Starting business-level applications

You can start a business-level application that is not running (has a status of Stopped). The application must contain code that can run on a server to start.

Before you begin

The application must be installed on a server. By default, the application starts automatically when the server starts.

About this task

You can start and stop business-level applications manually using the administrative console or wsadmin commands.

This topic describes how to use the administrative console to start a business-level application.

Procedure

  1. Go to the Business-level applications page.

    Click Applications > Application Types > Business-level applications in the console navigation tree.

  2. Select the check box for the application you want started.
  3. Click Start.
    The product runs the application and changes the state of the application to Started. The status is changed to partially started if not all servers on which the application is deployed are running.

Results

A message stating that the application started is displayed.

If the business-level application does not start, ensure that the deployment target to which the application maps is running and try starting the application again.

[z/OS]If an application server on which the application is deployed synchronizes configuration with the deployment manager during server startup, then the application might not start and a DeploymentDescriptorLoadException error might be written to the server SystemErr.log file. Stop and restart the server, and then try starting the application again.

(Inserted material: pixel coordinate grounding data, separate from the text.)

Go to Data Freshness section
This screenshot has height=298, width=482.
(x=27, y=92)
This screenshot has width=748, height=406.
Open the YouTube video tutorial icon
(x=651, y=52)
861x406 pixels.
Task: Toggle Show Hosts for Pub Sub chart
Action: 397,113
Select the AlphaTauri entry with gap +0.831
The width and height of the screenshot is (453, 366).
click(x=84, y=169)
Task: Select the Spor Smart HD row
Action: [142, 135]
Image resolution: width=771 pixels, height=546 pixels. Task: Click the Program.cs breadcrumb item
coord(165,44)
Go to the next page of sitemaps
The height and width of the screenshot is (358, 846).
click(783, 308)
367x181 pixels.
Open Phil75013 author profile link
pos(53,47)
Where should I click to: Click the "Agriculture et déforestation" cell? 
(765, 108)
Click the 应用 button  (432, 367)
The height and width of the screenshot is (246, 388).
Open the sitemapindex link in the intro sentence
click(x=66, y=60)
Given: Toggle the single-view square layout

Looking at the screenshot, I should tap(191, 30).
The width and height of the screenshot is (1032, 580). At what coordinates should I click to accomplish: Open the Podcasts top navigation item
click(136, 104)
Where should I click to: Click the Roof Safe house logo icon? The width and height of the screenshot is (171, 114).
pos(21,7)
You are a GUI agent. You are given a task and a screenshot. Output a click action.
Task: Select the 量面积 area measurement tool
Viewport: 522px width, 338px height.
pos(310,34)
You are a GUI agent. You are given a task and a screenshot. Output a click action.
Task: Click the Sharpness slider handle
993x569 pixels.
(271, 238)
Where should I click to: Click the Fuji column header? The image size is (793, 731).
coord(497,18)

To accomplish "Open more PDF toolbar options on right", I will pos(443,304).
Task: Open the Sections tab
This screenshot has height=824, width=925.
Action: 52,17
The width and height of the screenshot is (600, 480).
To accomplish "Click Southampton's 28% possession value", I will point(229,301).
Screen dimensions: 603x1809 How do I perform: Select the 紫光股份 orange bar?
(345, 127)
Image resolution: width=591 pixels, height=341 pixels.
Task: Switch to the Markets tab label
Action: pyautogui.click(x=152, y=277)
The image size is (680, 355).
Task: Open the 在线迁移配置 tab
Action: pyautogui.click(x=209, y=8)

Note: This topic references one or more of the application server log files. As a recommended alternative, you can configure the server to use the High Performance Extensible Logging (HPEL) log and trace infrastructure instead of using SystemOut.log , SystemErr.log, trace.log, and activity.log files on distributed and IBM® i systems. You can also use HPEL in conjunction with your native z/OS® logging facilities. If you are using HPEL, you can access all of your log and trace information using the LogViewer command-line tool from your server profile bin directory. See the information about using HPEL to troubleshoot applications for more information on using HPEL.
If the application contains Service Component Architecture (SCA) composites and does not start, check for the following problems:
  • If SCA composite assets do not start, ensure that each asset is mapped to a Version 8 deployment target or to a Version 7 deployment target that supports SCA composites.
  • If an asset composition unit uses an Enterprise JavaBeans (EJB) binding and does not start because it has a non-WebSphere target of "null", delete the asset composition unit and add it again to the business-level application. Specify a target that supports SCA composites when you add the asset to the business-level application. You cannot change the target after deployment.
  • If the META-INF/sca-deployables directory has multiple SCA composite files and the application does not start because the product cannot obtain the CompUnitInfoLoader value, place only the file that contains the composite in the META-INF/sca-deployables directory. You can place the other composite files anywhere else within the archive.

In multiple-node environments, synchronize the nodes after you save changes to the target before starting the business-level application.

What to do next

To restart a running application, select the application you want to restart, click Stop and then click Start.